# Texto fornecido
◆ ◆ ◆

O petróleo de Peniche
Já vão quase dez anos desde a primeira visita do Mundial de surf em Peniche. Era só uma etapa itinerante, Search, chamava-lhe a marca que ainda hoje paga a festa e que nessa altura tinha reservada no calendário do campeonato uma etapa cuja localização se esperava remota, quase secreta e desconhecida da maior parte do mundo – em 2009, era Portugal.
Na preparação, abriram-se caminhos novos entre os terrenos que eram apenas de hortas, enterraram-se quilómetros de cabos para garantir a transmissão da prova, na praia instalaram-se palanques, tendas, altifalantes e barraquinhas de fast food. E as ondas apareceram, com estrondo. Fizeram-se sessões de tow-in –o surf de ondas grandes a reboque de motos de água – e as estrelas surfaram Supertubos como até então ninguém tinha feito. Nesse ano vimos o verdadeiro circo pela primeira vez.

◆ ◆ ◆

# Tarefa
Transcreva tal como está o trecho do texto sobre o Mundial de surf em Peniche que começa em "Na preparação, abriram-se" e termina em "pela primeira vez.".

# Dados fornecidos
◆ ◆ ◆

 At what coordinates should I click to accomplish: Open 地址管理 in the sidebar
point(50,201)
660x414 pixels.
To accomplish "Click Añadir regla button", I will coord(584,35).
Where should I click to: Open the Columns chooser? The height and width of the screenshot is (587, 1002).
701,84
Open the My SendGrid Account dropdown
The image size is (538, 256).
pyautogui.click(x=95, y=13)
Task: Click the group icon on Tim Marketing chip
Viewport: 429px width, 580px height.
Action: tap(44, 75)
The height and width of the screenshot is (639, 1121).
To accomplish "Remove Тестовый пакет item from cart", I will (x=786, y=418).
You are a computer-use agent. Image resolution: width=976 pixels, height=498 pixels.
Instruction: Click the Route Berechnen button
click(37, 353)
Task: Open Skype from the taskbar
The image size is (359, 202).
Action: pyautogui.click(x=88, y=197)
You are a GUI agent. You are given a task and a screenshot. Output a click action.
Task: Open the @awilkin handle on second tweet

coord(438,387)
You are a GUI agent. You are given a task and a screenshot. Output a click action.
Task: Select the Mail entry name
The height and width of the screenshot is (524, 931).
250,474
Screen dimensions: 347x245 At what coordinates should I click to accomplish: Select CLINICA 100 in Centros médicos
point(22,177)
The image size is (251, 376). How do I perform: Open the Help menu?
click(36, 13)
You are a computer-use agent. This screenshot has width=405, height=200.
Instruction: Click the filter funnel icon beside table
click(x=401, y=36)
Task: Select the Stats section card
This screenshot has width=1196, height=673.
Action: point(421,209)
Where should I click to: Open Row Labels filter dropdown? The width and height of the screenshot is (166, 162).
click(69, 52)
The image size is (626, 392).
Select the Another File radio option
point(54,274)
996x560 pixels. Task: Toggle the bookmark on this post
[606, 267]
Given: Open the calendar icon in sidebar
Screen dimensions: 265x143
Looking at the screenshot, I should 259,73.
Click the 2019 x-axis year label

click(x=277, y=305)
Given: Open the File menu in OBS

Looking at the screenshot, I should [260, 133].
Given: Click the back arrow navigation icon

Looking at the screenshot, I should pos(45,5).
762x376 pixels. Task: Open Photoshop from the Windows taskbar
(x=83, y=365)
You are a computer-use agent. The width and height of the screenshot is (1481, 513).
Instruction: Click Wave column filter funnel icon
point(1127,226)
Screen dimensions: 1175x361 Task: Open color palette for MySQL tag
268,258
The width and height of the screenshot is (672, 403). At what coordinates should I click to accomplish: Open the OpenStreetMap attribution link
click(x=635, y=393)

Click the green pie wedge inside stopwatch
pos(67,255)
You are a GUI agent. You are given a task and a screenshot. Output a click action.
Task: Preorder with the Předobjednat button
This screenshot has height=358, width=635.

◆ ◆ ◆

# Espaço de resposta
Na preparação, abriram-se caminhos novos entre os terrenos que eram apenas de hortas, enterraram-se quilómetros de cabos para garantir a transmissão da prova, na praia instalaram-se palanques, tendas, altifalantes e barraquinhas de fast food. E as ondas apareceram, com estrondo. Fizeram-se sessões de tow-in –o surf de ondas grandes a reboque de motos de água – e as estrelas surfaram Supertubos como até então ninguém tinha feito. Nesse ano vimos o verdadeiro circo pela primeira vez.